[Entries taken from a collection]
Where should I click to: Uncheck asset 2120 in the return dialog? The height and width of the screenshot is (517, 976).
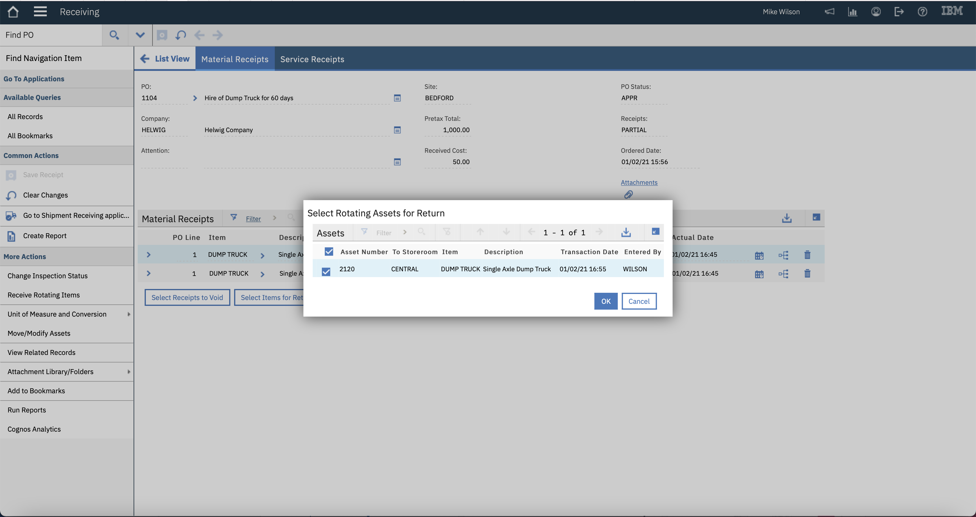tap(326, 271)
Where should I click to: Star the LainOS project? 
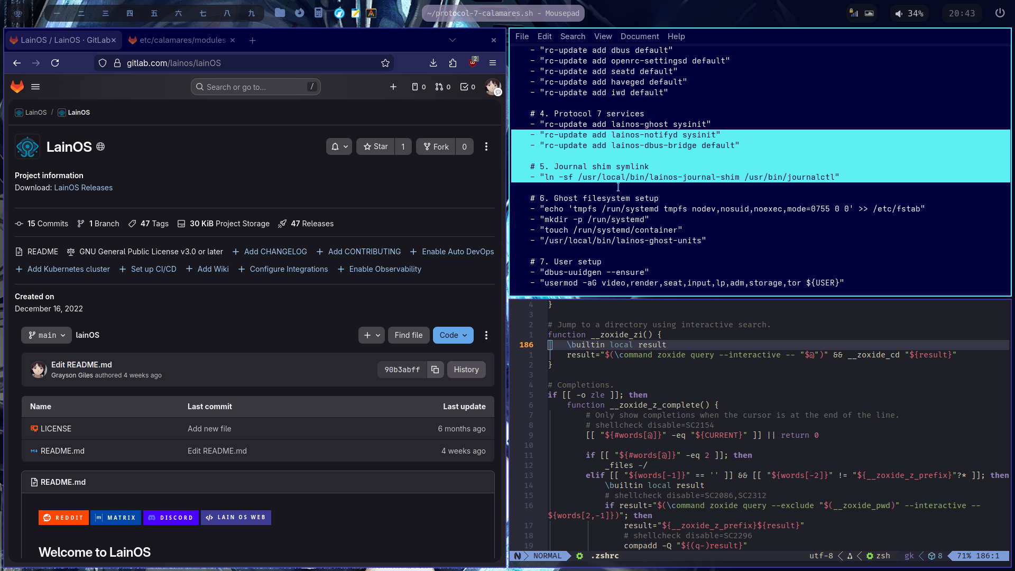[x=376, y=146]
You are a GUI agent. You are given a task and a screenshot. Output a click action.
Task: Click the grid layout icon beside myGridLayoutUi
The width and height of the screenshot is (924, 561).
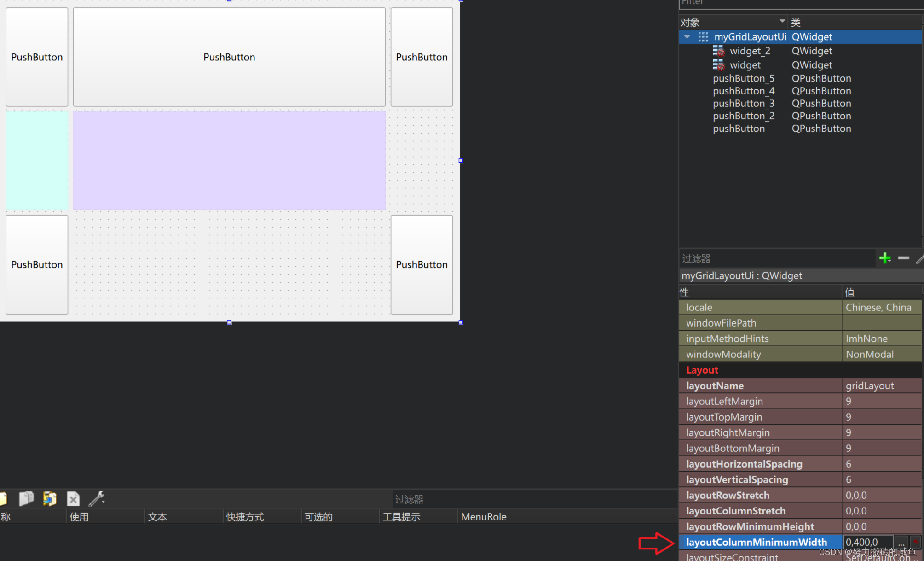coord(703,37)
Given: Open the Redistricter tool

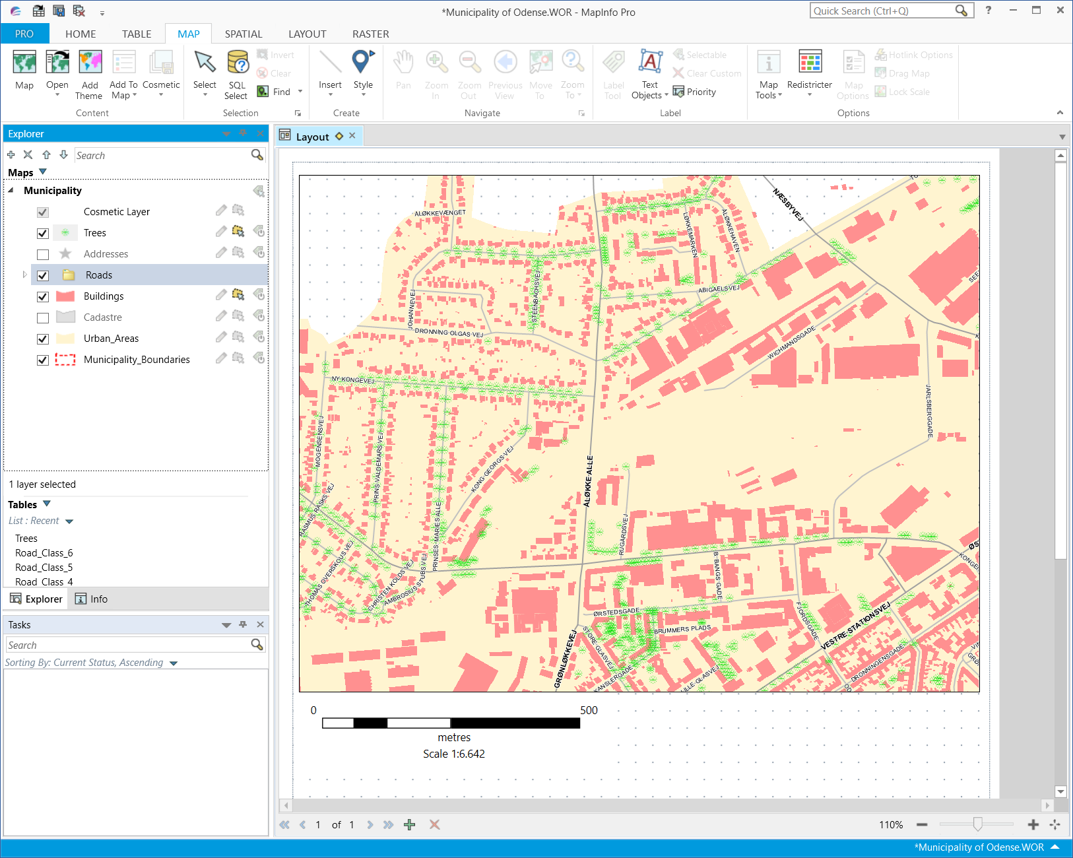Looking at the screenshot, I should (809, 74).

Your instructions: Each record above, in full: return it exactly, pictures excluded.

Task result:
Where should I click to: Uncheck asset 2120 in the return dialog? The height and width of the screenshot is (517, 976).
tap(326, 271)
Where should I click to: Star the LainOS project? 
[x=376, y=146]
You are a GUI agent. You are given a task and a screenshot. Output a click action.
Task: Click the grid layout icon beside myGridLayoutUi
The width and height of the screenshot is (924, 561).
coord(703,37)
Given: Open the Redistricter tool

Looking at the screenshot, I should (809, 74).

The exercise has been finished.